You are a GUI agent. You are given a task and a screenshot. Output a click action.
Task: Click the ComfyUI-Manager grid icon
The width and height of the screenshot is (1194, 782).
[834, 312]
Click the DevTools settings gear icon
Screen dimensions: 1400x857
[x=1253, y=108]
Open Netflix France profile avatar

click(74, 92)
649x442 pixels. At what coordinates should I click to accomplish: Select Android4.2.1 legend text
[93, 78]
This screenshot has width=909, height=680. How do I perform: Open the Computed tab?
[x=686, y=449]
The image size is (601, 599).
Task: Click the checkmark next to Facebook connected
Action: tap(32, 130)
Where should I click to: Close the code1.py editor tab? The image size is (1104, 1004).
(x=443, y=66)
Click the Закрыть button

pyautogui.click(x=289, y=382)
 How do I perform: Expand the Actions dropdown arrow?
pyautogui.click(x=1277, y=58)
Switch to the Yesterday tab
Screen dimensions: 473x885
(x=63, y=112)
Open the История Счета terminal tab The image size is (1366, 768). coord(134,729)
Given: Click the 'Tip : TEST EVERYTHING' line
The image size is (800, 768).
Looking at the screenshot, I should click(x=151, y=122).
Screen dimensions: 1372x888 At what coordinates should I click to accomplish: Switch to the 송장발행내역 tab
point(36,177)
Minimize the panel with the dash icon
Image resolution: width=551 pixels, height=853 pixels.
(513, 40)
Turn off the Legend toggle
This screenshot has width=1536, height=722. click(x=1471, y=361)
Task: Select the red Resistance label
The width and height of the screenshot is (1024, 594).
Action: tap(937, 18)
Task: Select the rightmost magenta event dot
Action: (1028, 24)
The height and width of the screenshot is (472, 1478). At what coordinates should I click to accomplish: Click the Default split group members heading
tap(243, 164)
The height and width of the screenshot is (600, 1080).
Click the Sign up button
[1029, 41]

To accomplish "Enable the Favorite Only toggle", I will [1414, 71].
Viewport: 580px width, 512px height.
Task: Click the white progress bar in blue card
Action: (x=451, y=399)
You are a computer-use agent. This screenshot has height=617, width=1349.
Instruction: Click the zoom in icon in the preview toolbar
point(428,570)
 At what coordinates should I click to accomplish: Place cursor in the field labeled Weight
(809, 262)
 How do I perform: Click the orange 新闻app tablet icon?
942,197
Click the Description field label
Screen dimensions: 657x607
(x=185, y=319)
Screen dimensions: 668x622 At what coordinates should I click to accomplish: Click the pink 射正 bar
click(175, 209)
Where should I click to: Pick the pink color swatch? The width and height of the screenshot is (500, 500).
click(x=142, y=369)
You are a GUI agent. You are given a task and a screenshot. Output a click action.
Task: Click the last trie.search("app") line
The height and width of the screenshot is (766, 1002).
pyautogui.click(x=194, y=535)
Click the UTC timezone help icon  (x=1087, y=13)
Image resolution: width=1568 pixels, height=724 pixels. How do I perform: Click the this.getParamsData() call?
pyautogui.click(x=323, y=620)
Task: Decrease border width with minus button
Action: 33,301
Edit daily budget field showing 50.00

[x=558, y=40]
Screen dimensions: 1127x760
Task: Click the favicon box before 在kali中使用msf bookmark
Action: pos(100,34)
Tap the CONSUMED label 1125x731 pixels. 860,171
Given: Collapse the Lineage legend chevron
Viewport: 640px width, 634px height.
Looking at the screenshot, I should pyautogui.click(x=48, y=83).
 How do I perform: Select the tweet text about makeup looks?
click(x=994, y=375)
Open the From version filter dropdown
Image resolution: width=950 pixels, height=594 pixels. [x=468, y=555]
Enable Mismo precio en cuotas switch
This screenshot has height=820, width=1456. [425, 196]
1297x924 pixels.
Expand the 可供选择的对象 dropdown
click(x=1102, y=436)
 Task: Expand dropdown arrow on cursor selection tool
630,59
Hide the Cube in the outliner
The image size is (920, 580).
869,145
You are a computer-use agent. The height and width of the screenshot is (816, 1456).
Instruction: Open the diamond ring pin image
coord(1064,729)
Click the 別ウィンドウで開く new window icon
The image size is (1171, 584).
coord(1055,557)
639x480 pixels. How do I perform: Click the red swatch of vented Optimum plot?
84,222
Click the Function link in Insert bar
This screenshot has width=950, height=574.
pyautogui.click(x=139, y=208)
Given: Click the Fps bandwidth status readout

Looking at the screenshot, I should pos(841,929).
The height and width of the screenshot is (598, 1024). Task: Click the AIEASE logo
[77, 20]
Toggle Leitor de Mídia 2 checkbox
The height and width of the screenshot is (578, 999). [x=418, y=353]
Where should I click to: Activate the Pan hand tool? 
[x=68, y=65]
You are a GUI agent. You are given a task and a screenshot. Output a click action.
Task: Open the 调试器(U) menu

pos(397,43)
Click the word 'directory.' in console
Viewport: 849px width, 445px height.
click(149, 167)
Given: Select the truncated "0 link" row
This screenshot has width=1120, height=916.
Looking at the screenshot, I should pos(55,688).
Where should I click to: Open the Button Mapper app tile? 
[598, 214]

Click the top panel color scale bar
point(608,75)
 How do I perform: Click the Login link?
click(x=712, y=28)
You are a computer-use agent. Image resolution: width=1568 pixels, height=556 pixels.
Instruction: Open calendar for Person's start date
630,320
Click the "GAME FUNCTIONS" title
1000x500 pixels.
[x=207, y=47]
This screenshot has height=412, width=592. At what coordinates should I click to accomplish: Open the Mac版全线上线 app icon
+ + + +
TASK TO CARRY OUT:
Give the complete material back, word for word.

ANSWER BELOW:
You are a GUI agent. You are given a task and a screenshot. Output a click action.
Task: Click the ComfyUI-Manager grid icon
The width and height of the screenshot is (1194, 782).
[834, 312]
Click the DevTools settings gear icon
Screen dimensions: 1400x857
[x=1253, y=108]
Open Netflix France profile avatar

click(74, 92)
649x442 pixels. At what coordinates should I click to accomplish: Select Android4.2.1 legend text
[93, 78]
This screenshot has width=909, height=680. How do I perform: Open the Computed tab?
[x=686, y=449]
The image size is (601, 599).
Task: Click the checkmark next to Facebook connected
Action: tap(32, 130)
Where should I click to: Close the code1.py editor tab? The image size is (1104, 1004).
(x=443, y=66)
Click the Закрыть button

pyautogui.click(x=289, y=382)
 How do I perform: Expand the Actions dropdown arrow?
pyautogui.click(x=1277, y=58)
Switch to the Yesterday tab
Screen dimensions: 473x885
(x=63, y=112)
Open the История Счета terminal tab The image size is (1366, 768). coord(134,729)
Given: Click the 'Tip : TEST EVERYTHING' line
The image size is (800, 768).
Looking at the screenshot, I should click(x=151, y=122).
Screen dimensions: 1372x888 At what coordinates should I click to accomplish: Switch to the 송장발행내역 tab
point(36,177)
Minimize the panel with the dash icon
Image resolution: width=551 pixels, height=853 pixels.
(513, 40)
Turn off the Legend toggle
This screenshot has width=1536, height=722. click(x=1471, y=361)
Task: Select the red Resistance label
The width and height of the screenshot is (1024, 594).
Action: tap(937, 18)
Task: Select the rightmost magenta event dot
Action: (1028, 24)
The height and width of the screenshot is (472, 1478). At what coordinates should I click to accomplish: Click the Default split group members heading
tap(243, 164)
The height and width of the screenshot is (600, 1080).
Click the Sign up button
[1029, 41]

To accomplish "Enable the Favorite Only toggle", I will [1414, 71].
Viewport: 580px width, 512px height.
Task: Click the white progress bar in blue card
Action: (x=451, y=399)
You are a computer-use agent. This screenshot has height=617, width=1349.
Instruction: Click the zoom in icon in the preview toolbar
point(428,570)
 At what coordinates should I click to accomplish: Place cursor in the field labeled Weight
(809, 262)
 How do I perform: Click the orange 新闻app tablet icon?
942,197
Click the Description field label
Screen dimensions: 657x607
(x=185, y=319)
Screen dimensions: 668x622 At what coordinates should I click to accomplish: Click the pink 射正 bar
click(175, 209)
Where should I click to: Pick the pink color swatch? The width and height of the screenshot is (500, 500).
click(x=142, y=369)
You are a GUI agent. You are given a task and a screenshot. Output a click action.
Task: Click the last trie.search("app") line
The height and width of the screenshot is (766, 1002).
pyautogui.click(x=194, y=535)
Click the UTC timezone help icon  (x=1087, y=13)
Image resolution: width=1568 pixels, height=724 pixels. How do I perform: Click the this.getParamsData() call?
pyautogui.click(x=323, y=620)
Task: Decrease border width with minus button
Action: 33,301
Edit daily budget field showing 50.00

[x=558, y=40]
Screen dimensions: 1127x760
Task: Click the favicon box before 在kali中使用msf bookmark
Action: pos(100,34)
Tap the CONSUMED label 1125x731 pixels. 860,171
Given: Collapse the Lineage legend chevron
Viewport: 640px width, 634px height.
Looking at the screenshot, I should pyautogui.click(x=48, y=83).
 How do I perform: Select the tweet text about makeup looks?
click(x=994, y=375)
Open the From version filter dropdown
Image resolution: width=950 pixels, height=594 pixels. [x=468, y=555]
Enable Mismo precio en cuotas switch
This screenshot has height=820, width=1456. [425, 196]
1297x924 pixels.
Expand the 可供选择的对象 dropdown
click(x=1102, y=436)
 Task: Expand dropdown arrow on cursor selection tool
630,59
Hide the Cube in the outliner
The image size is (920, 580).
869,145
You are a computer-use agent. The height and width of the screenshot is (816, 1456).
Instruction: Open the diamond ring pin image
coord(1064,729)
Click the 別ウィンドウで開く new window icon
The image size is (1171, 584).
coord(1055,557)
639x480 pixels. How do I perform: Click the red swatch of vented Optimum plot?
84,222
Click the Function link in Insert bar
This screenshot has width=950, height=574.
pyautogui.click(x=139, y=208)
Given: Click the Fps bandwidth status readout

Looking at the screenshot, I should pos(841,929).
The height and width of the screenshot is (598, 1024). Task: Click the AIEASE logo
[77, 20]
Toggle Leitor de Mídia 2 checkbox
The height and width of the screenshot is (578, 999). [x=418, y=353]
Where should I click to: Activate the Pan hand tool? 
[x=68, y=65]
You are a GUI agent. You are given a task and a screenshot. Output a click action.
Task: Open the 调试器(U) menu

pos(397,43)
Click the word 'directory.' in console
Viewport: 849px width, 445px height.
click(149, 167)
Given: Select the truncated "0 link" row
This screenshot has width=1120, height=916.
Looking at the screenshot, I should pos(55,688).
Where should I click to: Open the Button Mapper app tile? 
[598, 214]

Click the top panel color scale bar
point(608,75)
 How do I perform: Click the Login link?
click(x=712, y=28)
You are a computer-use agent. Image resolution: width=1568 pixels, height=556 pixels.
Instruction: Open calendar for Person's start date
630,320
Click the "GAME FUNCTIONS" title
1000x500 pixels.
[x=207, y=47]
This screenshot has height=412, width=592. At what coordinates should I click to accomplish: Open the Mac版全线上线 app icon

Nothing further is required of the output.